Ontem eu vi um cachorro ranhento, com grandes filetes amarelos escorrendo pelo focinho.
Meu avô, que era um homem grande e forte, e hoje está magro e fraco, as mãos maiores que a cabeça, me explicou que é uma cadela, que dorme nas vizinhanças e vai até o portão, se esfregar no cachorro sarnento dele, o Lupe.
O coitado do Lupe tinha tudo para se tornar um ótimo cão de guarda. Força, intrepidez, ferocidade, esperteza. Sabe-se lá em que altura da vida contraiu a doença que veio a debilitar seu corpo, consumir sua mente e torná-lo em um ser repulsivo ao toque humano.
Acho que ele está com raiva, e vai desgraçar a vida dessa cadela.
Hoje entrei no MSN, e cumprimentei todas as meninas e alguns dos caras com um amigável "daê gostosona". A maioria não respondeu. Duas ou três iniciaram uma conversação. E uma única me respondeu com soberba ofensiva: Me poupe!
Ela provavelmente será professora de português, ou inglês, ou espanhol, ou francês, mas seu orkut está cheio de erros gramaticais tão grotescos que espantariam qualquer visitante, não fossem as imagens em seu álbum, que mais eloqüentemente que mil palavras, gritam: MINHA BUNDA. MINHAS TETAS. MINHAS COXAS.
Sim, ela é uma gostosona.
E só.
Amanhã eu passarei o dia inteiro de ressaca, mandando links do blog para deus e todo mundo. Um pouco é mera propaganda, outro pouco é puro despeito. É verdade. Eu não dou a mínima para a deselegância de invadir o recesso do lar alheio e esfregar libelos libertários na cara dessa gente vagabunda e preguiçosa que trabalha pra caralho para pagar suas contas e acha que só isso compra o direito de tomar sua cerveja sossegado.
E embora minha postura filosófica de certa forma me obrigue a contestar afirmações de verdade absoluta como a encontrada no texto ali debaixo do meu, para efeitos de estilo assentirei à lógica que imputa ausência de sentido à vida.
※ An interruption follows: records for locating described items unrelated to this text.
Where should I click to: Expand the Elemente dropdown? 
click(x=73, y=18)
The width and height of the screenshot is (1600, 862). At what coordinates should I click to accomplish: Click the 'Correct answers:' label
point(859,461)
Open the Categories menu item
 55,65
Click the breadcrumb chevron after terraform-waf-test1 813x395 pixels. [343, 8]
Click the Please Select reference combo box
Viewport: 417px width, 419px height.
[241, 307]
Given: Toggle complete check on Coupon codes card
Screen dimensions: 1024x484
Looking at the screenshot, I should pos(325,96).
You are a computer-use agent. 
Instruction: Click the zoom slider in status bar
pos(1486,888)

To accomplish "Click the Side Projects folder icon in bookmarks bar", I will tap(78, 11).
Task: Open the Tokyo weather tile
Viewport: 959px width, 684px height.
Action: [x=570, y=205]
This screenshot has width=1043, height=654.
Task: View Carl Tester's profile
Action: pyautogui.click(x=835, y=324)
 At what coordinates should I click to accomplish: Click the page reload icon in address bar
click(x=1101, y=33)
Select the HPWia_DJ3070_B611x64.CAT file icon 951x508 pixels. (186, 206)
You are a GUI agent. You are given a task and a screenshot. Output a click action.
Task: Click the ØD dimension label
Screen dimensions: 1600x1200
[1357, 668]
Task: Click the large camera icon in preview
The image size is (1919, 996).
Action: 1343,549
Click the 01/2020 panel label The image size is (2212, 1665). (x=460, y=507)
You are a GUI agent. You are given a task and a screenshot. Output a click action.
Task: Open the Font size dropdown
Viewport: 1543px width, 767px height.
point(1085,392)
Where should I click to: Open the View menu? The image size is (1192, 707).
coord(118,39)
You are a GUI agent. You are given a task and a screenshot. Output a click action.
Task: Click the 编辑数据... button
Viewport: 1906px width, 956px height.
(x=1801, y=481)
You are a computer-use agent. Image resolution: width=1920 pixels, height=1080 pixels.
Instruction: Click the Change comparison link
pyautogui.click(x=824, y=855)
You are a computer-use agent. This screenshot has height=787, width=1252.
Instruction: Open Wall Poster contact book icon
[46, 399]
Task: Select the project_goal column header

Assim sendo, se a vida é sem sentido, e o próprio universo e eu mesmo também o somos, ninguém poderá me recriminar por um texto que é a imagem e semelhança de tudo ao seu entorno.

Paulo Eduardo de Freitas Maciel de Souza y Gonçalves


sábado, 1 de novembro de 2008

Fiança


Caminhar rumo ao horizonte sabendo que nunca se há de chegar, é avalizar a postura de quem professa a crença na distância como determinante do belo.


Paulo Eduardo de Freitas Maciel de Souza y Gonçalves

Xaveco é lalo

Maçã esperta que era, desde a semente conhecia a antiga história que recomendava às melhores permanecerem no topo.
De seu recôndito galho - enquanto crescia - observava, analisava e concluía. Pois se faz necessário cautela, antes de aceitar plenamente antigas histórias.
Assim foi que presenciou o moço, intrépido e valente, galgar o topo da macieira, até, temerariamente alcançando a mais altiva e longínqua das frutas, mordê-la com avidez incontida. Para a seguir, guspi-la e exclamar displicentemente: - Está verde.
As melhores maçãs podem até ser as mais altas, mas nem sempre os melhores homens são os mais valentes.
Observou também a maçã que, madura e redonda, docemente esperava. Agüentando o quanto pôde, certo dia cedeu ao peso da própria maturidade e caiu ao solo. Foi devorada por um porco, que ao acaso ali passava.
Assim sendo decidiu-se a não estar nem lá nem cá. Manteve-se suculenta, porém acessível, na esperança de ser bem comida.
Certo dia foi colhida por bela e alva moçoila - não sabia que mulheres também comem maçãs? - mas resignou-se: Antes os pequenos lábios de uma jovem dama, que o desdém de um aventureiro, ou ainda a rudeza das mandíbulas de um porco.

A esperada mordida, no entanto, ainda não veio. Terminou seus dias num parque de diversões, entre tantas outras, vendida sob o nome genérico de "maçã do amor".

Paulo Eduardo de Freitas Maciel de Souza y Gonçalves

Uma criança magrinha



Ele nem sempre fora assim, uma criatura tão escatológica.

Na infância, por exemplo, era tão pudico que nem guspir ele guspia. Claro que isso não fazia diferença alguma quanto ao enorme volume de ranho ou catarro que seu corpo produzia.

Diferente mesmo era seu corpo. Magro como um palito, ele quase não comia. Era de suas próprias secreções corporais que se alimentava.